[Selected text]

Publication information
- Publisher: Four Star Publications
- Schedule: Bimonthly
- Format: Standard
- Publication date: March 1944 – March 1947
- No. of issues: 11
- Main character(s): Captain Flight

= Captain Flight Comics =

1940s American comic book series

Captain Flight Comics is an American comic book series published by Four Star Publications during the period that is known by fans and historians as the Golden Age of Comic Books. A total of eleven issues were printed from March 1944 to February 1947. Noted artist L.B. Cole contributed his distinctive cover illustrations to many of the issues.

==Regular features==
- Captain Flight: The Captain is an inventor and pilot who fights the Nazis. He appears in all eleven issues of the title. He invents a "microbe plane" that's stolen and mass-produced for war, and he has to work with co-pilot Clark and girlfriend Lily to shoot down the flying fortress that controls the drones.
- Black Cobra: After originally appearing in Harry "A" Chesler's Dynamic Comics, the rights to the Black Cobra were purchased by Four Star. He debuted in Captain Flight Comics before receiving his own series. The Black Cobra is secretly Jim Hornsby, who adopts his costume identity to fight crime. He is accompanied by his younger brother Bob, alias Kid Cobra.
- Blue Flame: Appeared in issue #11. The Blue Flame has the ability to burst into flames and fly, similar to the Human Torch. His secret identity is not revealed.
- Grenade: Debuted in Captain Flight #5. Bruce Corbett adopts the secret identity of the Grenade after his brother is killed by a German handgrenade.

[/Selected text]
[Source data]

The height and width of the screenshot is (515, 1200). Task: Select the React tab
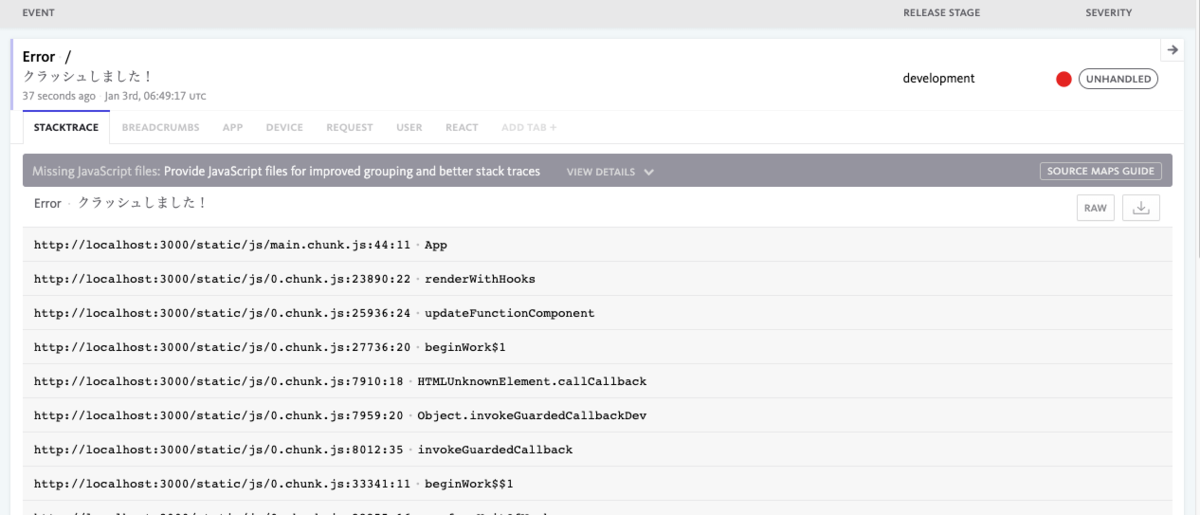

[/Source data]

- Problems to solve:
1) Name every character listed under "Regular features" in the Captain Flight Comics text.
2) Answer these from the Captain Flight Comics text:
(a) Which company published the series?
(b) What is the Black Cobra's secret identity?
(c) In which issue did the Grenade debut?
The data has nothing to do with the text.

- Exercise solutions:
1)
Captain Flight
Black Cobra
Blue Flame
Grenade

2)
(a) Four Star Publications
(b) Jim Hornsby
(c) Captain Flight #5